2.3.2. Persiapan Kolam
Menurut Jangkaru (2007), kolam harus dikeringkan terlebih dahulu, selain untuk mematikan bibit hama dan penyakit, juga untuk memberikan rangsangan bau sangit pada induk-induk gurami.
Pada saat pengeringan, pematang kolam diperbaiki dengan membabat rumput yang masuk ke kolam agar diketahui kebocoran pematang. Kebocoran pematang bisa menyebabkan benih ikan berenang dan akan hanyut terbawa aliran air.

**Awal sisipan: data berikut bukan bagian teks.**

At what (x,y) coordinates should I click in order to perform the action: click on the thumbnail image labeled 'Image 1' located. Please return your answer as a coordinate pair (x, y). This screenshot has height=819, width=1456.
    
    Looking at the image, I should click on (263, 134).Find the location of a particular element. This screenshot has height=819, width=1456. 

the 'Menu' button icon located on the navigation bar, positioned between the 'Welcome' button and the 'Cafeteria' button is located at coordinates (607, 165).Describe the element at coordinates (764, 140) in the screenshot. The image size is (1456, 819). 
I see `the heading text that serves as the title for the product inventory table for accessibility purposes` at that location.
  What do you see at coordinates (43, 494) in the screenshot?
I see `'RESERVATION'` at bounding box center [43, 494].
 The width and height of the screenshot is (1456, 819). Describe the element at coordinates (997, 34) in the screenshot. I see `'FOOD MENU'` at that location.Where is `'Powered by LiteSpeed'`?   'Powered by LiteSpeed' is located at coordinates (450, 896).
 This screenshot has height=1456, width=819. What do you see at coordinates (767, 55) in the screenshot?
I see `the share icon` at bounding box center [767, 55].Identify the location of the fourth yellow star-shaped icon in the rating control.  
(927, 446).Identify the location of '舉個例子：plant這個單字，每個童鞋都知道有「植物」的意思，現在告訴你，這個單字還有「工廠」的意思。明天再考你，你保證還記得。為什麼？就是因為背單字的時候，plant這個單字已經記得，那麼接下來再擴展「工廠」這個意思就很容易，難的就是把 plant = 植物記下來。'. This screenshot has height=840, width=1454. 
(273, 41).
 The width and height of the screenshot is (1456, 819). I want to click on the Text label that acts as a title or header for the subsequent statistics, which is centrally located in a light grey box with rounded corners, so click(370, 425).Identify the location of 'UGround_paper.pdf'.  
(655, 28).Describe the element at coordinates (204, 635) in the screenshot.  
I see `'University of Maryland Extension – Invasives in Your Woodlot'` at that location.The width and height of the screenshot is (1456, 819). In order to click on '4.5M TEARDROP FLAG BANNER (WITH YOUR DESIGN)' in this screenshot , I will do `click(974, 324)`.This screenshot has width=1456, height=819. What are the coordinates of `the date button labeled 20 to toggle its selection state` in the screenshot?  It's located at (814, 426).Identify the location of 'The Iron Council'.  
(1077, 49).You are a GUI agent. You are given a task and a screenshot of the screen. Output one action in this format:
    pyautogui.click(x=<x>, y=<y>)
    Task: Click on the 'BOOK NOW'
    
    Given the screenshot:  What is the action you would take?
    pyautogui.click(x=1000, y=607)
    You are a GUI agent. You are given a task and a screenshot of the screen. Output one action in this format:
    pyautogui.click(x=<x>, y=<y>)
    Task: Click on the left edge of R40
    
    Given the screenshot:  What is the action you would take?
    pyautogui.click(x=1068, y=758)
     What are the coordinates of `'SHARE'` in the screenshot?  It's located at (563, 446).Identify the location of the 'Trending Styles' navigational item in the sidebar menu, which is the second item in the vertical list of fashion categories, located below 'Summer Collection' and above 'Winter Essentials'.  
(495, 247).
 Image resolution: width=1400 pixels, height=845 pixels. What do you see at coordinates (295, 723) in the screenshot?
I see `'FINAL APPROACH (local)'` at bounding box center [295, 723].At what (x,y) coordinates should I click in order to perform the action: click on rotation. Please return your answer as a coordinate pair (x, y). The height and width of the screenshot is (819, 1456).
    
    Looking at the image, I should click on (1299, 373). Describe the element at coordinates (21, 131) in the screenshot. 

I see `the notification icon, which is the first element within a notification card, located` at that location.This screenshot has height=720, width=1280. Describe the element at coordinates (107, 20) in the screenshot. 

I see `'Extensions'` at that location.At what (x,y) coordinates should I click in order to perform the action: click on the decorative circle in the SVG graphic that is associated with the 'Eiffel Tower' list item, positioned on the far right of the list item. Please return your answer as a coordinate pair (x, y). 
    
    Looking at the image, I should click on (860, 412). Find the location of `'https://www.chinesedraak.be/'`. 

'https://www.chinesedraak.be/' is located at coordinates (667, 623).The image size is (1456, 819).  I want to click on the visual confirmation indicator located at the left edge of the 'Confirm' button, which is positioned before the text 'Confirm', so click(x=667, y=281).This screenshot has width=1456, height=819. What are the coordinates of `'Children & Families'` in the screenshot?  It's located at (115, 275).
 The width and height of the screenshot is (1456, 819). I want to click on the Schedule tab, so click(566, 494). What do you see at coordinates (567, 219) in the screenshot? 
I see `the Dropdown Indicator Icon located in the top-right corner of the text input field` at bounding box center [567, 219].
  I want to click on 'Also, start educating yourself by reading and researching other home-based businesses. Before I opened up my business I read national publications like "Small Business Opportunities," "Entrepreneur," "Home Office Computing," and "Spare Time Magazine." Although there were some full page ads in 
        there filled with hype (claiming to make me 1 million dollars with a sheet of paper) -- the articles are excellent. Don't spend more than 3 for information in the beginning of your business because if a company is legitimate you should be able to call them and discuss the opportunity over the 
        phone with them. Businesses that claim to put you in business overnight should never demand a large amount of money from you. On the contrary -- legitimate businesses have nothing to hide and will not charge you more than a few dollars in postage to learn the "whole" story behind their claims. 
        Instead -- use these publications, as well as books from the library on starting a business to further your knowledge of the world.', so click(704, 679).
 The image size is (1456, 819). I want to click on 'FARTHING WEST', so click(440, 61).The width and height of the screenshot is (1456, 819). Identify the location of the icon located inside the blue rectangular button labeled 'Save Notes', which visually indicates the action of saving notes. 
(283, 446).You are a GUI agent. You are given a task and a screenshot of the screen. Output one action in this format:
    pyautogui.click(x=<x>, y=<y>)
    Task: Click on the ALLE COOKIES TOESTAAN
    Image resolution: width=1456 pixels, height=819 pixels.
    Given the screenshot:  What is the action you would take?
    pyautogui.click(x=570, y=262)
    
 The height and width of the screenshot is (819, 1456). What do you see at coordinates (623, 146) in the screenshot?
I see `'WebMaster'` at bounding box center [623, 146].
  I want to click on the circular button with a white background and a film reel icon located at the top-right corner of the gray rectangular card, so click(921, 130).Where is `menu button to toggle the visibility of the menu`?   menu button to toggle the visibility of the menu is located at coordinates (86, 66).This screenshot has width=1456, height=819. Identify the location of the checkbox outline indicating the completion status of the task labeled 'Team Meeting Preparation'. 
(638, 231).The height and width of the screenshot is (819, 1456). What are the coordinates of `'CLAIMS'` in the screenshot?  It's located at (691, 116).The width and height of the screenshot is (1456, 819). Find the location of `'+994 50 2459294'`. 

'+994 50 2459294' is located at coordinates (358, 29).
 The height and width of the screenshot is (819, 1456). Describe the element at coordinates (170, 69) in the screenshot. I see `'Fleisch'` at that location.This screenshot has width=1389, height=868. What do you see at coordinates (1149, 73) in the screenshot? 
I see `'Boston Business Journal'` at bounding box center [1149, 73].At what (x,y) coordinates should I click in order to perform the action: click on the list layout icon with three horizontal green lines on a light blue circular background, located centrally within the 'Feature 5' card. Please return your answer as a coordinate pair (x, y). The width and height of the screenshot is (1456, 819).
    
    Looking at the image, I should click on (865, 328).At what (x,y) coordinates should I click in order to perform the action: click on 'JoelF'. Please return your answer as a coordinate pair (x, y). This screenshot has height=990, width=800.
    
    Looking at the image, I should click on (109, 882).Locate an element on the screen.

Kolam pemijahan setelah dikeringkan siap diisi air dengan kualitas yang baik yaitu jernih, tidak berwarna, tidak berbau dan terbebas dari hama serta bibit penyakit. Ketinggian air kolam kurang lebih 0,75-1 meter.
Kolam pemijahan yang telah terisi air kemudian dibiarkan minimum 4 hari. Selama itu, dilakukan pemasangan kerangka sarang sebagai tempat untuk meletakan bahan pembentuk sarang. Kerangka ini dapat berupa ”sosog”, ranting-ranting pohon atau kayu dan bambu yang cukup ditancapkan. Sebagai tempat sarang dapat pula dilakukan pembuatan lubang-lubang di dinding pematang kolam. Kerangka sarang ini diletakan dipinggir dan ditengah kolam.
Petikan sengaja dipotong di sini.